Ever heard of a quintillion? No, neither had I until I came across this piece by IBM. It says that every day we create approximately 2.5 quintillion bytes of data. IBM believes it’s a lot. I looked up quintillion to get a feel for how much we’re talking about.
By the UK definition a quintillion is a million to the power five, or a number with 30 zeros after it. It’s also used in English literature to mean a number so large as to exceed normal description. I guess that was before IBM did its number crunching. For American readers, there is a difference in the definition when one crosses the Atlantic. The US regards a quintillion as a number followed by 18 zeros.
It’s why there is a Big in Big Data and looks like a reasonable judgment call regardless of which definition you chose.
IBM doesn’t clarify which definition they’ve used, which is a pity, but they do have a more practical concept to illustrate the accelerating speed of data production. Apparently, “90% of the data in the world today has been created in the last two years”.
This data comes from all kinds of places, particularly anything online and everywhere you could imagine you might put a sensor. That includes social media, purchasing transactions, digital pictures and videos, feeds from devices of all kinds, including mobile phones, and for everything, it includes their GPS signals.
The Big Data concept includes structured and unstructured data and implies such an astronomical size that it’s beyond the ability of commonly used data processing software tools to make sense of it. It’s high volume, high velocity, highly varied and can be complex to transform into meaningful insights.

◆ Apply what you read:
a. Rewrite the passage about Big Data starting with "Ever heard of" and going on through "by 18 zeros.", changing every "quintillion" to "trillion".
b. Carry the passage about Big Data further, picking up right after its final sentence.

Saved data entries

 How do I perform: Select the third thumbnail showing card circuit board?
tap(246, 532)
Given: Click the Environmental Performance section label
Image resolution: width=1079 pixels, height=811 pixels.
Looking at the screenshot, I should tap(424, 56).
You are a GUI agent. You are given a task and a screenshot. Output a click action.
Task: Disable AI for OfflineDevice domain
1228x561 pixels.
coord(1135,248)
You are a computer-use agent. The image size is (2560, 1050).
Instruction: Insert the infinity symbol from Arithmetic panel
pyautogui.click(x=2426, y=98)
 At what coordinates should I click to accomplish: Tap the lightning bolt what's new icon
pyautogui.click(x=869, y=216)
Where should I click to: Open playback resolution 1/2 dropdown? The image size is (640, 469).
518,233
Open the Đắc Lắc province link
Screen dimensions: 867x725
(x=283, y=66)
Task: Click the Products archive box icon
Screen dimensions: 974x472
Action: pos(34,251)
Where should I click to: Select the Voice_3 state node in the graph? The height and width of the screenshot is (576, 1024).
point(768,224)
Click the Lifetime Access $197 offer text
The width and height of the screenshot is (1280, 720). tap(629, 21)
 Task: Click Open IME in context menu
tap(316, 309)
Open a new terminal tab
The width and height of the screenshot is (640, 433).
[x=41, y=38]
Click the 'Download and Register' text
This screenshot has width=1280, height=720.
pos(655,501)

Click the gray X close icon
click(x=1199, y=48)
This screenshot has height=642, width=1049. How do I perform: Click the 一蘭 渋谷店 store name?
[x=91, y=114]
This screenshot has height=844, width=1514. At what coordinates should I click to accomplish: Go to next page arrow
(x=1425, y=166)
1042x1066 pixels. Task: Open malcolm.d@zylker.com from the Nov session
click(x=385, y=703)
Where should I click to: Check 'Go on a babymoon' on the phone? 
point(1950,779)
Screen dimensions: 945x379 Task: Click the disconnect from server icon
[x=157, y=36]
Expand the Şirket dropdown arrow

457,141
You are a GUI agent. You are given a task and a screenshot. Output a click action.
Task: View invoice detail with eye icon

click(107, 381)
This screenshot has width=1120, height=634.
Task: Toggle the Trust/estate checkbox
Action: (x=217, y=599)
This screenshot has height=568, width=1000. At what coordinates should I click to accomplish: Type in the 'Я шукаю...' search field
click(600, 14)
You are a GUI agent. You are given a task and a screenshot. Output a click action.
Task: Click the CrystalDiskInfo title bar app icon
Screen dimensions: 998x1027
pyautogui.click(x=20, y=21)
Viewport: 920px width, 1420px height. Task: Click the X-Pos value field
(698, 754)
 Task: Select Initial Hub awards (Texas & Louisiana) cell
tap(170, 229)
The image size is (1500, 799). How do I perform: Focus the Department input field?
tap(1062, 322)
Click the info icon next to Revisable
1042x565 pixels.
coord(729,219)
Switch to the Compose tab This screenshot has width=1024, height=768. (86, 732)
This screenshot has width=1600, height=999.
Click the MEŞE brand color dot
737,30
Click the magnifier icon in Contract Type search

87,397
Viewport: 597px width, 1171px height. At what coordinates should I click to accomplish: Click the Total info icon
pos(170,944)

◆ Answers for the exercise:
a.
Ever heard of a trillion? No, neither had I until I came across this piece by IBM. It says that every day we create approximately 2.5 trillion bytes of data. IBM believes it’s a lot. I looked up trillion to get a feel for how much we’re talking about.
By the UK definition a trillion is a million to the power five, or a number with 30 zeros after it. It’s also used in English literature to mean a number so large as to exceed normal description. I guess that was before IBM did its number crunching. For American readers, there is a difference in the definition when one crosses the Atlantic. The US regards a trillion as a number followed by 18 zeros.

b.
One definition of Big Data adds that it needs “a set of techniques and technologies with new forms of integration to reveal insights from datasets that are diverse, complex and of a massive scale”. Thankfully that is changing, with a growing number of tools, such as Apache Hadoop, machine-learning Spark, NoSQL database tools and others, available to tame Big Data to allow big utility.
In healthcare this helps improve disease surveillance, outbreak modelling and predictions, predictive disease management, medication adherence management, prescription refill management, population health analytics, optimising medical insurance and planning emergency services.
For those of us in African countries it’s an opportunity to move into a position where we can exploit Big Data for our own health systems strengthening and transformation.
Now that we’ve reached a few quintillion, I’ve been wondering what’s next. Fortunately there’s no need to worry. We’ve lots more big, fun numbers to learn, such as a “Googol”, which is ten-to-the-power-of-one-hundred, and many more beyond.